わたしのこと
リーナとフェルダ家に帰って来た日、リーナもセイン様もアレクも使用人の方々も皆さんテンションが高く、楽しく過ごされていた。
私も何時もより気を抜いていた。
リーナは馬車で疲れていたのもあったのか、何時もより早く寝に入った。
「ヴィルテイト君、君の手紙の通りリーナを呼んだけど...。告げるのかい?」
「はい。付き合うと決めたときはまだ覚悟ができていなかったですが、婚約パーティーが近づいてきたのにこのままではダメだと思いまして...」
「そうか...。私はヴィルテイト君のことを勝手ながら息子だと思わせていただいている」
「はい、ありがとうございます。今回リーナに私のことを告げて、もし受け入れて貰えなくても、私はセイン様を父のようだと思っています」
そう笑顔で告げると、セイン様も優しく微笑んで抱き締めてくれた。
次の日、緊張で早くに目が覚めた。少しぼーとしてから着替え、廊下に出ると、同じタイミングでリーナも部屋から出てきた。
「おはようございます、リーナ」
「おはようございます、ヴィル様‼」
「今日は朝から何かありましたっけ?」
「いえ、散歩に行こうかと...」
「...一人でですか?」
まさか一人で行くつもりなのかと確認するとりーなは「...はい」と言った。
「私も一緒に行きます」
「本当ですか‼では、少し遠くまで行きましょう‼」
一人だと危険だと思い一緒に行くと告げると嬉しそうに笑って、鼻唄を歌いながら玄関に歩き出したリーナが可愛くて、笑ってしまった。
玄関に行くと、アレクの執事のウィルがいて、リーナが散歩に行くことを話し、そのまま散歩に出掛けた。
本当なら、朝ごはんを食べてから、アレクやセイン様も一緒に居るところで話そうと思っていた私のことをこの朝の散歩で二人の時に話そうと考えていると、リーナが川の淵のベンチでのんびりしようと言ってくれた。
このタイミングで話そうと、ベンチに着いてからリーナに話しかけた。
「...リーナ、今回帰って来たのは婚約パーティーの準備の前に私から告げたいことがあったからなんです」
「え!そうだったのですか?お父様から連絡があったので、お父様からの用事だと思ったのですが...」
「はい、セイン様も関わりが無いわけではないのですが...、ほぼ私からの用事と言っても変わりがありません」
「えっと、婚約パーティーの前にってことは婚約に関することですよね?.....なんでしょうか?」
「...私のことです」
「ヴィル様のことですか?」
「はい」
少し不安そうにしているリーナに、私もこれから告げることで、もしかしたらリーナと別れないといけないかもしれないと思いドキドキしながら、私のことだと告げた。
リーナはそれに不思議そうに首を傾げていた。
それから、私の生い立ちからフェルダ家に来るまでの話をした。
「...と言うことです。リーナが今回のことで私のことを嫌いになったりしたら言って下さい‼私が原因で婚約出来なくなったと直ぐに断りの手紙を出します」
「嫌です‼私はヴィル様を嫌いになりません‼」
「私は今でも、王位を継ぐ気持ちはありません。しかし、この血のせいで、リーナも危険な目に合うかも知れません....それでもですか?」
「はい‼それでもです。それに、ヴィル様は私のことを守って下さいますよね?」
私が今まで隠していたことで、嫌われてしまうのではないかと思い聞くと、リーナは直ぐに「嫌いにならない」と言ってくれた。

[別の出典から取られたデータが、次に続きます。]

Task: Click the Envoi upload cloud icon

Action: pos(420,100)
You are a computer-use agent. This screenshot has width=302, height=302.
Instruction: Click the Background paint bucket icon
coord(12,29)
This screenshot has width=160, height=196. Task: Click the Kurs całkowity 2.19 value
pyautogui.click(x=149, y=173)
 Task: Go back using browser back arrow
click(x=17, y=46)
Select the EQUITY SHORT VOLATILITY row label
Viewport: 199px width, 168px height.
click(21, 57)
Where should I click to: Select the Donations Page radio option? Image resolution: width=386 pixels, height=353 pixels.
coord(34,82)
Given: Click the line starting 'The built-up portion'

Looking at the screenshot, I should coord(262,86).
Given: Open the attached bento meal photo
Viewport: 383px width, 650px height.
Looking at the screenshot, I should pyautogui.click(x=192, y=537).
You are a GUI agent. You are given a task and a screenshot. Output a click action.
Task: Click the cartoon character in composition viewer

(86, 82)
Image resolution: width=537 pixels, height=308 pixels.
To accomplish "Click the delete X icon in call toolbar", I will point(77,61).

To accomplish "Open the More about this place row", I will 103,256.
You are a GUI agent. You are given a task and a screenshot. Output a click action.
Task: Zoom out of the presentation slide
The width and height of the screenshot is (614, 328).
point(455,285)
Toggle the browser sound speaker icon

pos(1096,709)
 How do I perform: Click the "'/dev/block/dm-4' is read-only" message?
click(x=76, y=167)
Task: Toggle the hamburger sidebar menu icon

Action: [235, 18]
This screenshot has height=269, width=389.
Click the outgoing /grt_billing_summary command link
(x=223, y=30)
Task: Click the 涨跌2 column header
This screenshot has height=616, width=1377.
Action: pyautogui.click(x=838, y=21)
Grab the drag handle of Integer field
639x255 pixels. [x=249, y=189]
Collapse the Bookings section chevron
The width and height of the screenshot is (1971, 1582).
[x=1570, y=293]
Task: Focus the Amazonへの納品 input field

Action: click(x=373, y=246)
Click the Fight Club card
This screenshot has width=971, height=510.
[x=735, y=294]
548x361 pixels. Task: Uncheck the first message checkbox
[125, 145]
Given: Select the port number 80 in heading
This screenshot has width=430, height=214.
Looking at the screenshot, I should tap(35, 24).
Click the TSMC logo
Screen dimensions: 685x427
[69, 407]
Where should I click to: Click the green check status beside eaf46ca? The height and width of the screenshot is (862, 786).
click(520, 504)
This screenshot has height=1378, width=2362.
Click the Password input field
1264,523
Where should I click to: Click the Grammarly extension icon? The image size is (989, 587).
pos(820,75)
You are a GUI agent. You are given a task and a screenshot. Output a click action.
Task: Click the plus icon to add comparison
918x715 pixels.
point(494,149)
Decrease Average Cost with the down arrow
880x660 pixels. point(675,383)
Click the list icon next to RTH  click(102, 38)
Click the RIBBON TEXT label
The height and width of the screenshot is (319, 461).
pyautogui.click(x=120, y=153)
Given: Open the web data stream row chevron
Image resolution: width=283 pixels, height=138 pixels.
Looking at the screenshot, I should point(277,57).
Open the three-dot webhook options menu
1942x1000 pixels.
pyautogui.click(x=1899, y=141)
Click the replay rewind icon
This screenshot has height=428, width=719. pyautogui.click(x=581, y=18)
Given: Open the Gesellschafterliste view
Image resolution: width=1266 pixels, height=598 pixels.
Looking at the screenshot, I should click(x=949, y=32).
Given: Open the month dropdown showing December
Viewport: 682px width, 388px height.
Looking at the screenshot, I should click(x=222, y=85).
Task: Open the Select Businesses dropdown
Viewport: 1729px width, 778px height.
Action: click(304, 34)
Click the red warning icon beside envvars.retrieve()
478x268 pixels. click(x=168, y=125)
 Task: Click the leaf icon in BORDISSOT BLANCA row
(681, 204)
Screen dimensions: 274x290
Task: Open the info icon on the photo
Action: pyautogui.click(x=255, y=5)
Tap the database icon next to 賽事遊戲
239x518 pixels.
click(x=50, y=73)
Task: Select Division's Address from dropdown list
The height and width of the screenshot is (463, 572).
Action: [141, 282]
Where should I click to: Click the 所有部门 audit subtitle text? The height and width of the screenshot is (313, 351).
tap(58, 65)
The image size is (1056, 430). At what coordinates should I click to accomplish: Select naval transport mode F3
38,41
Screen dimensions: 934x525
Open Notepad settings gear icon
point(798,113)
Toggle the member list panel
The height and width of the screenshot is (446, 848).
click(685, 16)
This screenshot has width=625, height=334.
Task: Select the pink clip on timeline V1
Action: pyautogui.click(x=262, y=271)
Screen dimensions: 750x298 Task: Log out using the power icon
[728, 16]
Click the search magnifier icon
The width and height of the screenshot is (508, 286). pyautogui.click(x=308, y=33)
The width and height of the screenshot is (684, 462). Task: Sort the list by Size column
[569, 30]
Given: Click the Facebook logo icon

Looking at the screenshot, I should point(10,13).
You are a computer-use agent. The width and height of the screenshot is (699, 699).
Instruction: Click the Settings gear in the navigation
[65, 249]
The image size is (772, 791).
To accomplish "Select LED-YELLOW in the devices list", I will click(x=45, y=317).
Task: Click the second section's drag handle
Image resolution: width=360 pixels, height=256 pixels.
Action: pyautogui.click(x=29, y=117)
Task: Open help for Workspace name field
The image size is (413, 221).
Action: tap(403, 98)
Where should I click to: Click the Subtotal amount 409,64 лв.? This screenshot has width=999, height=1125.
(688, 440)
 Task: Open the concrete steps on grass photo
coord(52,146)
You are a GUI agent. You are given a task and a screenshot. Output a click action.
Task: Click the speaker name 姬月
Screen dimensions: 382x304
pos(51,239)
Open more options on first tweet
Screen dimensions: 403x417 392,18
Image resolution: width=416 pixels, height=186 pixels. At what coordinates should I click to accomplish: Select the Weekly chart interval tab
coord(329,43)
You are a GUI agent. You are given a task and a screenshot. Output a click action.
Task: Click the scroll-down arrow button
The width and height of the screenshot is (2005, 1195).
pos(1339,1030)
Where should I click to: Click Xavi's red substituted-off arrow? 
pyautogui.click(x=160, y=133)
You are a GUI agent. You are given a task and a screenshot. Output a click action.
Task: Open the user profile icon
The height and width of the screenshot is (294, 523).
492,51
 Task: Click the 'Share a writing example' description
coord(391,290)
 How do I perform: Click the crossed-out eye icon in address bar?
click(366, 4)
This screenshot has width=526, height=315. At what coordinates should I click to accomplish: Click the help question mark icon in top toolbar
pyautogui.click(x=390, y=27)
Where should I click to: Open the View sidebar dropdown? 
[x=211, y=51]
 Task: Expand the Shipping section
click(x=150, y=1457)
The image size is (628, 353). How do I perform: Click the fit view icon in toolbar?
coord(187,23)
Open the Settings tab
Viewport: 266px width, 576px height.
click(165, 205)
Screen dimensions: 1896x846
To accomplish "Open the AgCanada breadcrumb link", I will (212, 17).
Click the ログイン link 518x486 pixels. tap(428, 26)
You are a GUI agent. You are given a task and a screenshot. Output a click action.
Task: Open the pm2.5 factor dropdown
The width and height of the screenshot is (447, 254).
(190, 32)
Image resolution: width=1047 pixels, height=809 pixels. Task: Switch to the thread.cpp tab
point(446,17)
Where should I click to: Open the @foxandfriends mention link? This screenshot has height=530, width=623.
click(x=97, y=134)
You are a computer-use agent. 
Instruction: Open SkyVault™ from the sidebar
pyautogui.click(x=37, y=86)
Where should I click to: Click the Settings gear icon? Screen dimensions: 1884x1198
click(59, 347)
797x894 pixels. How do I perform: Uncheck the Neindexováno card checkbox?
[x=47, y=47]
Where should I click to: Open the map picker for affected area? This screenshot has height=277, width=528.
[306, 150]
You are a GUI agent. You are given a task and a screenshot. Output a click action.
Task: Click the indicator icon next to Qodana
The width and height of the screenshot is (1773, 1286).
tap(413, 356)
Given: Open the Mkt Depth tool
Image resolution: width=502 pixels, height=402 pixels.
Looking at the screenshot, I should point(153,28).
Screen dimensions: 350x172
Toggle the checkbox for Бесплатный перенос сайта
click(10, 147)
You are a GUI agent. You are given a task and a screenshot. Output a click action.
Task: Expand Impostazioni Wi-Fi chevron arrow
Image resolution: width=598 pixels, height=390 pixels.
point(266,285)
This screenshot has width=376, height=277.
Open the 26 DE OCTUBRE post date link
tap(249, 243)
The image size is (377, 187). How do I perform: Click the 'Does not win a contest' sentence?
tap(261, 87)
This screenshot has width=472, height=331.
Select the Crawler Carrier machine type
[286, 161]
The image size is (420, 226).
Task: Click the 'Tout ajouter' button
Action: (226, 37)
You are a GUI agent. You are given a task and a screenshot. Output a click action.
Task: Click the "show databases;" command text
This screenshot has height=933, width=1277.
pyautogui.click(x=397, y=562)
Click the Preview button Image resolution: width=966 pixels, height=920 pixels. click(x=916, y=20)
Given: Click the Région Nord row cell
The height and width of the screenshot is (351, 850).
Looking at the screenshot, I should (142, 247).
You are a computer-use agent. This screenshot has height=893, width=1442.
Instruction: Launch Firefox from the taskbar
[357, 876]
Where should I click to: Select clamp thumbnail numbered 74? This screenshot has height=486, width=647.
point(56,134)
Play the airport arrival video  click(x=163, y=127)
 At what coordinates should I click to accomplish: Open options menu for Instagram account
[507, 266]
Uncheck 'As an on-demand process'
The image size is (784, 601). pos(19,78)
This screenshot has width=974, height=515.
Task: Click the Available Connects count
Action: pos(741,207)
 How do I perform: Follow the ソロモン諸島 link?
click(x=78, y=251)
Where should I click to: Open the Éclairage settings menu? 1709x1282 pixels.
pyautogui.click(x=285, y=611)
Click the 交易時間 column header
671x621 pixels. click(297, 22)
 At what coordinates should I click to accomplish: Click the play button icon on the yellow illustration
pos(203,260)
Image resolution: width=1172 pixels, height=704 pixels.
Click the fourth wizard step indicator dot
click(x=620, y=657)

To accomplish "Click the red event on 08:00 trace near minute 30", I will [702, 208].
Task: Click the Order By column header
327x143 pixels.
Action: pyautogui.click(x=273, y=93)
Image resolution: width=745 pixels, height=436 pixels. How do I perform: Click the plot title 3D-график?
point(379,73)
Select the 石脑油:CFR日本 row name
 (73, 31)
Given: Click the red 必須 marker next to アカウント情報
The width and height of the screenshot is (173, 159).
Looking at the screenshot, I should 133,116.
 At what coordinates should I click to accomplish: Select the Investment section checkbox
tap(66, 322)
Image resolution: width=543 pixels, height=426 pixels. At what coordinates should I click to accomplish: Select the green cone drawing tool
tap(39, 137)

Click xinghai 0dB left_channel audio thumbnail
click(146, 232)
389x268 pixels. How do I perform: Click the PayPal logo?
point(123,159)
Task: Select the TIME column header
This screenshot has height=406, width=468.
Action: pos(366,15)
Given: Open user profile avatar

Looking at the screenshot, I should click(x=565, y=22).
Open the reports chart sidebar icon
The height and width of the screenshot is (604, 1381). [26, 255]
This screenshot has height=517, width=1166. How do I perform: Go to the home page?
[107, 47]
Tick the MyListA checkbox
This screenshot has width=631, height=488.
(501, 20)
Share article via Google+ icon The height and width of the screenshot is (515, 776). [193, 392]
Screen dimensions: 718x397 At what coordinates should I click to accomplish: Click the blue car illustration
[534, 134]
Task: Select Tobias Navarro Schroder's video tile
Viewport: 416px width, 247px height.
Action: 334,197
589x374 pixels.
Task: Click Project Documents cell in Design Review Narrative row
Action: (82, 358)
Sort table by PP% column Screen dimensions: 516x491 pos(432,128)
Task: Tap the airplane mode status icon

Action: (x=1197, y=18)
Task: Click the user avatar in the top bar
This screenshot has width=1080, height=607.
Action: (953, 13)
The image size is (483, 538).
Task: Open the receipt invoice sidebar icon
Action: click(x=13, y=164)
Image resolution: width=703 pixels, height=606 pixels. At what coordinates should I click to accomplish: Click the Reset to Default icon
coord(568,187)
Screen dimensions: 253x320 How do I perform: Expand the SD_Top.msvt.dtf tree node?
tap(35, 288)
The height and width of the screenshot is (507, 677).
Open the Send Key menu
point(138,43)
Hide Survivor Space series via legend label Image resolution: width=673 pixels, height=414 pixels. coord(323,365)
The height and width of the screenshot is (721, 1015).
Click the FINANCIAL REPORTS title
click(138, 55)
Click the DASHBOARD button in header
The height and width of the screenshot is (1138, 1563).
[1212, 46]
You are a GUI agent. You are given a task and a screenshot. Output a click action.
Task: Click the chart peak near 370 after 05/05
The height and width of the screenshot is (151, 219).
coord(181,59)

それにリーナにも危険な目に会ってしまうかもと聞いても「ヴィル様が守って下さいますよね?」と微笑んで告げてくれた。
「はい...。私がお守りします。...リーナ、ありがとう...」
それが嬉しくて、泣きそうになりながらも「ありがとう」と告げると、リーナは笑って頷いていた。
そうして、ベンチで話していると、朝ごはんの時間に間に合わなくなりそうで、急いで家に帰った。
そうして、朝食を食べ終え、お茶を飲んでのんびりしているとセイン様がリーナに私の事を告げようとした。
それに私は自分から告げたと言うとセイン様は驚いていたけれど、リーナが頬を膨らませ、「お父様もお兄様も、ヴィル様のことご存知でしたのでしょう?何で私に言って下さらなかったのですか?」と告げていました。
それにセイン様は「リーナが危険な目に会わないように」と告げ、その後のリーナの答えにとても嬉しそうにしていた。
それから、その日はリーナ達家族は街へ出かけ、次の日は婚約式のパーティーのための準備をした。